__WHAT YOU SHOULD DO__
Output the whole listing below. Keep it exact.

__SOURCE RECORDS__
BEGIN
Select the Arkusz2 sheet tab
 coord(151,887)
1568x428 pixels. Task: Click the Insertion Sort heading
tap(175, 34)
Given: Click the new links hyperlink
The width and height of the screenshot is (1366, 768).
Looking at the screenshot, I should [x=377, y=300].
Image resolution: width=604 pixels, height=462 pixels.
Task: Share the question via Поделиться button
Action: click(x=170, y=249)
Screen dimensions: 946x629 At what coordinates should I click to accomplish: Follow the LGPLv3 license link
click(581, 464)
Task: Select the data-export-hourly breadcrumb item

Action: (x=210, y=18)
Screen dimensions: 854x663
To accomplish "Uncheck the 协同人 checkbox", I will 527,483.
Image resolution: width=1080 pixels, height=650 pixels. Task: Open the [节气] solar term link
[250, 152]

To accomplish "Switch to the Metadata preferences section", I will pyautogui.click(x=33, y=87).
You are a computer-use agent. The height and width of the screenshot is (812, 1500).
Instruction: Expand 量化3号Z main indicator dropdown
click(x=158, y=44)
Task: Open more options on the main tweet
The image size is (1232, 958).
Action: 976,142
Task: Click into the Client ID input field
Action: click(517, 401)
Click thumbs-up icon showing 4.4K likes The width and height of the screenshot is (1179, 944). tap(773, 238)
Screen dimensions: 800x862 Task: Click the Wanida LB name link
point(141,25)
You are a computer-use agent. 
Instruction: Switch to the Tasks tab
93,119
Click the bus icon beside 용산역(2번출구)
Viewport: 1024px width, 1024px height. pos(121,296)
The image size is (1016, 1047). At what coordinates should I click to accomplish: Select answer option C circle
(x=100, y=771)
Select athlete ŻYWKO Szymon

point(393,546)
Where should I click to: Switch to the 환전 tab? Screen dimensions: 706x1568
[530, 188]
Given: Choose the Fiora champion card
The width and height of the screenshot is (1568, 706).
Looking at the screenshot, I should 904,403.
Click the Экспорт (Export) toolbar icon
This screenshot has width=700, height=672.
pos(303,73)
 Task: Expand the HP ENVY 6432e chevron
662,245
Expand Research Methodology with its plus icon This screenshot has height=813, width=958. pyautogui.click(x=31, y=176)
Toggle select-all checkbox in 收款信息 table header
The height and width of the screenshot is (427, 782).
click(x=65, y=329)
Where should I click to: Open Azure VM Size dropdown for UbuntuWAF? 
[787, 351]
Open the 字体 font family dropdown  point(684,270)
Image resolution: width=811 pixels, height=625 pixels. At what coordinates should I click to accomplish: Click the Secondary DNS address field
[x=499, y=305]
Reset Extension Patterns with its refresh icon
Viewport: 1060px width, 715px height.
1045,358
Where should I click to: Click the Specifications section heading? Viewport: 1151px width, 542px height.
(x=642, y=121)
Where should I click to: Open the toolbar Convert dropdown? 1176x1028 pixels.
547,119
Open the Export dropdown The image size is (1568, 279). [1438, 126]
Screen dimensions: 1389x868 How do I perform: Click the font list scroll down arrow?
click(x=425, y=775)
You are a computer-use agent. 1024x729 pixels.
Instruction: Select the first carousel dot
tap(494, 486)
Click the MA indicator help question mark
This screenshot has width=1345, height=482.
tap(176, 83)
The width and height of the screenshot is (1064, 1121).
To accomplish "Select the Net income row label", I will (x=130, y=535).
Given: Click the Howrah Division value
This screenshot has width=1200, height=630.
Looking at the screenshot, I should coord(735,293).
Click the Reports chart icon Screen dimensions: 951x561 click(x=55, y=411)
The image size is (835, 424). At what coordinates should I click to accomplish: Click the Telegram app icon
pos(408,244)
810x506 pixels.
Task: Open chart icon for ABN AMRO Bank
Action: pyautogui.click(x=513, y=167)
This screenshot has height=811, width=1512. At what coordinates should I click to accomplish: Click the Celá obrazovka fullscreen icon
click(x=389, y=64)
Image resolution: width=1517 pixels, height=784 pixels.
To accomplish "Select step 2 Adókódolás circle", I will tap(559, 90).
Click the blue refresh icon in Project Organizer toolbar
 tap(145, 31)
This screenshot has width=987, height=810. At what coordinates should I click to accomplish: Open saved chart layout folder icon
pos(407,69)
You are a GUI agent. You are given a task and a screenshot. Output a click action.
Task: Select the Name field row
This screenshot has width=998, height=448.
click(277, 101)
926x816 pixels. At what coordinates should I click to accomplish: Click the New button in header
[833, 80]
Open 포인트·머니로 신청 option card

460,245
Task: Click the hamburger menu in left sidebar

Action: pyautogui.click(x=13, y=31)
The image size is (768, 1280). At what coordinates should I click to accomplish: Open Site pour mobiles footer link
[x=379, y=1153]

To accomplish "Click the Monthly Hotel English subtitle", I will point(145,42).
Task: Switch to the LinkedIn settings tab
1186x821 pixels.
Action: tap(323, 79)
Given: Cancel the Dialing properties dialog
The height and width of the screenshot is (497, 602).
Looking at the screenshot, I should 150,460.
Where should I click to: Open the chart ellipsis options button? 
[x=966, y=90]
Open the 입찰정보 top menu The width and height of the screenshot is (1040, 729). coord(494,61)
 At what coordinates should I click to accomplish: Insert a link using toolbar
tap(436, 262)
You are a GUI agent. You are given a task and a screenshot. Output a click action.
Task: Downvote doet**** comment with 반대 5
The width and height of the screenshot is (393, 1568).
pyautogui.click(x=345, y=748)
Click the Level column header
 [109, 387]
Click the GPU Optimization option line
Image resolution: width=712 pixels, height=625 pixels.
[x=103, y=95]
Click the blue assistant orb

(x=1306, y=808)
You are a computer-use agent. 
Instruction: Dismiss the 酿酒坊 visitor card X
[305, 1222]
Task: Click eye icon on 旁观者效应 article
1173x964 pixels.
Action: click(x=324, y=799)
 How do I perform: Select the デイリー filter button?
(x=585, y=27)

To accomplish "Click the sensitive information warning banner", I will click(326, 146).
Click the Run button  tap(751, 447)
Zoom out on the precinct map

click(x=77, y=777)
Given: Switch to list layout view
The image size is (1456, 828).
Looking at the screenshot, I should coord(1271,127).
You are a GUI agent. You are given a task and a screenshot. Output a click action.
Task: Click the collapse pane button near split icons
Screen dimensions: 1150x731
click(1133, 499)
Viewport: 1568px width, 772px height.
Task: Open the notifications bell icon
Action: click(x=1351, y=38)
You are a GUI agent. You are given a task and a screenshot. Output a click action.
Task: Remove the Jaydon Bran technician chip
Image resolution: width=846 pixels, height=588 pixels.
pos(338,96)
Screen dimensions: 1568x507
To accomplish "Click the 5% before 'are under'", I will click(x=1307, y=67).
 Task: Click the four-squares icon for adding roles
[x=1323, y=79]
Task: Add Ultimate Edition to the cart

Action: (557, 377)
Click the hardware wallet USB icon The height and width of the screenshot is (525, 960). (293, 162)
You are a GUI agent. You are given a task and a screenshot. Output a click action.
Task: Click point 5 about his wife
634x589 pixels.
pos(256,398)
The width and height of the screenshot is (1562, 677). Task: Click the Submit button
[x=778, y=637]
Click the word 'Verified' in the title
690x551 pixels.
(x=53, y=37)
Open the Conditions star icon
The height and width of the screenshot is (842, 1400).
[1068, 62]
END
__EXERCISE ANSWER__
Select the Arkusz2 sheet tab
 coord(151,887)
1568x428 pixels. Task: Click the Insertion Sort heading
tap(175, 34)
Given: Click the new links hyperlink
The width and height of the screenshot is (1366, 768).
Looking at the screenshot, I should [x=377, y=300].
Image resolution: width=604 pixels, height=462 pixels.
Task: Share the question via Поделиться button
Action: click(x=170, y=249)
Screen dimensions: 946x629 At what coordinates should I click to accomplish: Follow the LGPLv3 license link
click(581, 464)
Task: Select the data-export-hourly breadcrumb item

Action: (x=210, y=18)
Screen dimensions: 854x663
To accomplish "Uncheck the 协同人 checkbox", I will 527,483.
Image resolution: width=1080 pixels, height=650 pixels. Task: Open the [节气] solar term link
[250, 152]

To accomplish "Switch to the Metadata preferences section", I will pyautogui.click(x=33, y=87).
You are a computer-use agent. The height and width of the screenshot is (812, 1500).
Instruction: Expand 量化3号Z main indicator dropdown
click(x=158, y=44)
Task: Open more options on the main tweet
The image size is (1232, 958).
Action: 976,142
Task: Click into the Client ID input field
Action: click(517, 401)
Click thumbs-up icon showing 4.4K likes The width and height of the screenshot is (1179, 944). tap(773, 238)
Screen dimensions: 800x862 Task: Click the Wanida LB name link
point(141,25)
You are a computer-use agent. 
Instruction: Switch to the Tasks tab
93,119
Click the bus icon beside 용산역(2번출구)
Viewport: 1024px width, 1024px height. pos(121,296)
The image size is (1016, 1047). At what coordinates should I click to accomplish: Select answer option C circle
(x=100, y=771)
Select athlete ŻYWKO Szymon

point(393,546)
Where should I click to: Switch to the 환전 tab? Screen dimensions: 706x1568
[530, 188]
Given: Choose the Fiora champion card
The width and height of the screenshot is (1568, 706).
Looking at the screenshot, I should 904,403.
Click the Экспорт (Export) toolbar icon
This screenshot has width=700, height=672.
pos(303,73)
 Task: Expand the HP ENVY 6432e chevron
662,245
Expand Research Methodology with its plus icon This screenshot has height=813, width=958. pyautogui.click(x=31, y=176)
Toggle select-all checkbox in 收款信息 table header
The height and width of the screenshot is (427, 782).
click(x=65, y=329)
Where should I click to: Open Azure VM Size dropdown for UbuntuWAF? 
[787, 351]
Open the 字体 font family dropdown  point(684,270)
Image resolution: width=811 pixels, height=625 pixels. At what coordinates should I click to accomplish: Click the Secondary DNS address field
[x=499, y=305]
Reset Extension Patterns with its refresh icon
Viewport: 1060px width, 715px height.
1045,358
Where should I click to: Click the Specifications section heading? Viewport: 1151px width, 542px height.
(x=642, y=121)
Where should I click to: Open the toolbar Convert dropdown? 1176x1028 pixels.
547,119
Open the Export dropdown The image size is (1568, 279). [1438, 126]
Screen dimensions: 1389x868 How do I perform: Click the font list scroll down arrow?
click(x=425, y=775)
You are a computer-use agent. 1024x729 pixels.
Instruction: Select the first carousel dot
tap(494, 486)
Click the MA indicator help question mark
This screenshot has width=1345, height=482.
tap(176, 83)
The width and height of the screenshot is (1064, 1121).
To accomplish "Select the Net income row label", I will (x=130, y=535).
Given: Click the Howrah Division value
This screenshot has width=1200, height=630.
Looking at the screenshot, I should coord(735,293).
Click the Reports chart icon Screen dimensions: 951x561 click(x=55, y=411)
The image size is (835, 424). At what coordinates should I click to accomplish: Click the Telegram app icon
pos(408,244)
810x506 pixels.
Task: Open chart icon for ABN AMRO Bank
Action: pyautogui.click(x=513, y=167)
This screenshot has height=811, width=1512. At what coordinates should I click to accomplish: Click the Celá obrazovka fullscreen icon
click(x=389, y=64)
Image resolution: width=1517 pixels, height=784 pixels.
To accomplish "Select step 2 Adókódolás circle", I will tap(559, 90).
Click the blue refresh icon in Project Organizer toolbar
 tap(145, 31)
This screenshot has width=987, height=810. At what coordinates should I click to accomplish: Open saved chart layout folder icon
pos(407,69)
You are a GUI agent. You are given a task and a screenshot. Output a click action.
Task: Select the Name field row
This screenshot has width=998, height=448.
click(277, 101)
926x816 pixels. At what coordinates should I click to accomplish: Click the New button in header
[833, 80]
Open 포인트·머니로 신청 option card

460,245
Task: Click the hamburger menu in left sidebar

Action: pyautogui.click(x=13, y=31)
The image size is (768, 1280). At what coordinates should I click to accomplish: Open Site pour mobiles footer link
[x=379, y=1153]

To accomplish "Click the Monthly Hotel English subtitle", I will point(145,42).
Task: Switch to the LinkedIn settings tab
1186x821 pixels.
Action: tap(323, 79)
Given: Cancel the Dialing properties dialog
The height and width of the screenshot is (497, 602).
Looking at the screenshot, I should 150,460.
Where should I click to: Open the chart ellipsis options button? 
[x=966, y=90]
Open the 입찰정보 top menu The width and height of the screenshot is (1040, 729). coord(494,61)
 At what coordinates should I click to accomplish: Insert a link using toolbar
tap(436, 262)
You are a GUI agent. You are given a task and a screenshot. Output a click action.
Task: Downvote doet**** comment with 반대 5
The width and height of the screenshot is (393, 1568).
pyautogui.click(x=345, y=748)
Click the Level column header
 [109, 387]
Click the GPU Optimization option line
Image resolution: width=712 pixels, height=625 pixels.
[x=103, y=95]
Click the blue assistant orb

(x=1306, y=808)
You are a computer-use agent. 
Instruction: Dismiss the 酿酒坊 visitor card X
[305, 1222]
Task: Click eye icon on 旁观者效应 article
1173x964 pixels.
Action: click(x=324, y=799)
 How do I perform: Select the デイリー filter button?
(x=585, y=27)

To accomplish "Click the sensitive information warning banner", I will click(326, 146).
Click the Run button  tap(751, 447)
Zoom out on the precinct map

click(x=77, y=777)
Given: Switch to list layout view
The image size is (1456, 828).
Looking at the screenshot, I should coord(1271,127).
You are a GUI agent. You are given a task and a screenshot. Output a click action.
Task: Click the collapse pane button near split icons
Screen dimensions: 1150x731
click(1133, 499)
Viewport: 1568px width, 772px height.
Task: Open the notifications bell icon
Action: click(x=1351, y=38)
You are a GUI agent. You are given a task and a screenshot. Output a click action.
Task: Remove the Jaydon Bran technician chip
Image resolution: width=846 pixels, height=588 pixels.
pos(338,96)
Screen dimensions: 1568x507
To accomplish "Click the 5% before 'are under'", I will click(x=1307, y=67).
 Task: Click the four-squares icon for adding roles
[x=1323, y=79]
Task: Add Ultimate Edition to the cart

Action: (557, 377)
Click the hardware wallet USB icon The height and width of the screenshot is (525, 960). (293, 162)
You are a GUI agent. You are given a task and a screenshot. Output a click action.
Task: Click point 5 about his wife
634x589 pixels.
pos(256,398)
The width and height of the screenshot is (1562, 677). Task: Click the Submit button
[x=778, y=637]
Click the word 'Verified' in the title
690x551 pixels.
(x=53, y=37)
Open the Conditions star icon
The height and width of the screenshot is (842, 1400).
[1068, 62]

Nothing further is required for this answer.